At-home distractions and how to combat them
When we decided to temporarily close our office in March and our team started working from home, we had a lot to figure out. Luckily, I had a desk and a semi-dedicated office space to work in, but not everyone on our team was so lucky. Each of us had to figure out how to adjust to a new routine and the distractions that can come from working at home.

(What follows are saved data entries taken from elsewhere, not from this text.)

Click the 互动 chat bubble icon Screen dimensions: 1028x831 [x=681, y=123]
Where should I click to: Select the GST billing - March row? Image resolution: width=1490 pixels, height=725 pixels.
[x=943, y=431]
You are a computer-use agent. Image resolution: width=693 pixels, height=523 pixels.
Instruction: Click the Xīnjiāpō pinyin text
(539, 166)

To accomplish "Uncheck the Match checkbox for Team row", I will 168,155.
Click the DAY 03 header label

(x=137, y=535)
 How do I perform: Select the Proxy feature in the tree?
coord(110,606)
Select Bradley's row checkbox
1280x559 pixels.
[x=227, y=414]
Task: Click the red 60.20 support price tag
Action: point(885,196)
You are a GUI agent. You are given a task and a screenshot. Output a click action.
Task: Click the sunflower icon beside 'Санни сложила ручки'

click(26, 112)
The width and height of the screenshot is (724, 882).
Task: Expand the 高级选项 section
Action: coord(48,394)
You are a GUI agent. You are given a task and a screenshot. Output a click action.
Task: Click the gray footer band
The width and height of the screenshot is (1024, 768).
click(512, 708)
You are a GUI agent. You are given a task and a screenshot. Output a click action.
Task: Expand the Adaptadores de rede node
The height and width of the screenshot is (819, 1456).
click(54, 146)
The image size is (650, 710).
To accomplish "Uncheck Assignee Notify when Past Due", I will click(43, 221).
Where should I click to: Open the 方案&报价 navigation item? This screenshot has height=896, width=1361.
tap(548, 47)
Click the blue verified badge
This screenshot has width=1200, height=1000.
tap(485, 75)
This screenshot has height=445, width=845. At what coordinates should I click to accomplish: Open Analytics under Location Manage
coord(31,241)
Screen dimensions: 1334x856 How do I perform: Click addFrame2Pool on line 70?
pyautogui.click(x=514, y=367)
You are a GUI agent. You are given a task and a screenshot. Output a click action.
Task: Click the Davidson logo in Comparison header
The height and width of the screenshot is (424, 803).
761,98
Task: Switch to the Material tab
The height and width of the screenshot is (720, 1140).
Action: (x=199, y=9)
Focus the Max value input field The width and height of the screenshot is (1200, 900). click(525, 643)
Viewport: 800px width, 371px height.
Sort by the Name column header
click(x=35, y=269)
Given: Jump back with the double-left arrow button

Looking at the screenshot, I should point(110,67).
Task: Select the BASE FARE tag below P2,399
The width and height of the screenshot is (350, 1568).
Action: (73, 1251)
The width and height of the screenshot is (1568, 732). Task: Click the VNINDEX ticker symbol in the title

When we were in the office, we all adjusted to coworkers and the normal interruptions of office life. I usually fixed this by putting in my headphones. My coworkers knew that if my headphones were in, I was really trying to focus on a task and would wait to ask me a question until the headphones came off. At home, however, I don’t feel the need to wear headphones, but interruptions still exist. It might be the dog needing to go out, a delivery arriving or even a friend stopping by while they were out. Keeping those interruptions to a minimum can be nearly impossible when you are at home and can really throw you off track. Here are some of the common distractions I’ve dealt with over the last few months and ways I’ve worked to eliminate them:
Other living things
I feel like I am a little luckier than most since the only other living thing in my house is Lucy, my overly excited dog. However, I will say the downfall of this is that I don’t have anyone else that can answer the door or quiet down the dog when I’m on a call. For the rest of my coworkers who have young kids, older kids or partners also working from home, there can be a lot going on around you. Some days you just can’t lock the door and focus only on your work when you still have to make lunch for kids or, now that school has started, get them moving on their online classes.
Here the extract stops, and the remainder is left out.